Дождь продолжал лить как из ведра, нисколько не затихая, 8-часовые «Последние известия» продолжали сообщать о разрушениях и несчастных случаях — столкновения сразу нескольких машин на дороге № 9, наводнение в районе железной дороги в Скинектади, приостановлено движение транспорта в Трое, ожидается, что дождь не прекратится несколько часов. Штормы, снегопады и ураганы полностью нарушали обычное течение жизни в Америке. Когда в Америке автомобиль по каким-то причинам не может быть приведен в движение, жизнь останавливается, знаменитые расписания и графики нарушаются, американцы впадают в панику, осаждают железнодорожные вокзалы и отделения телеграфа, рассылая телеграммы во все концы страны. Они ни на секунду не выключают радио в надежде услышать хотя бы намек на улучшение ситуации. Я хорошо представляла себе неразбериху и хаос на дорогах и в городах, и с еще большим удовольствием упивалась своим уединением.

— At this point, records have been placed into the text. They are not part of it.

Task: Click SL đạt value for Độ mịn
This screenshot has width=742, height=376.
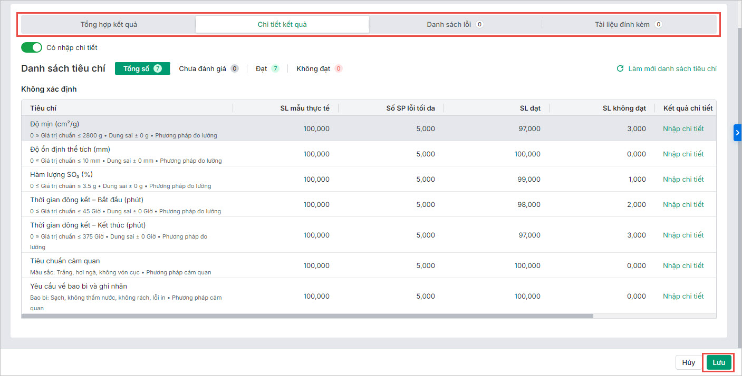Action: pos(529,128)
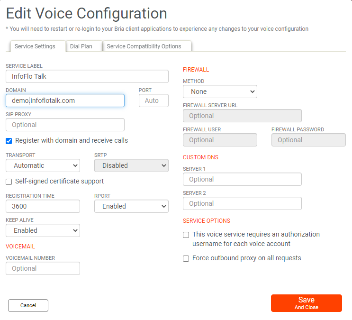Expand the Keep Alive dropdown

pyautogui.click(x=43, y=230)
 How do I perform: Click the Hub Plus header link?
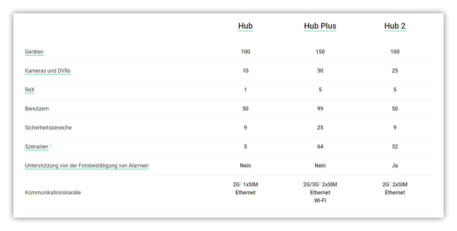pos(320,26)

Я почти допила все, что было в стакане, но чтоб стакан не был совсем пустым, бросила туда несколько кусочков льда, закурила еще одну сигарету и снова уселась в кресло. В это время ведущий радиопрограммы объявил получасовой концерт оркестра «Диксиленд».

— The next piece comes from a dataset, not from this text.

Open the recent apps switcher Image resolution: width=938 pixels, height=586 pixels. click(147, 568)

Курту джаз не нравился. Он считал его дурным вкусом. Еще он меня заставил бросить курить, не разрешал употреблять спиртное и пользоваться губной помадой и жизнь стала серьезным делом, наполненным посещением картинных галерей, концертных и лекционных залов. При том, что я пребывала в состоянии, когда жизнь моя казалась мне бессмысленной и пустой, это было приятной переменой образа жизни. Более того, педантичность немецкого характера нашла отклик в довольно-таки основательной серьезности характера канадского.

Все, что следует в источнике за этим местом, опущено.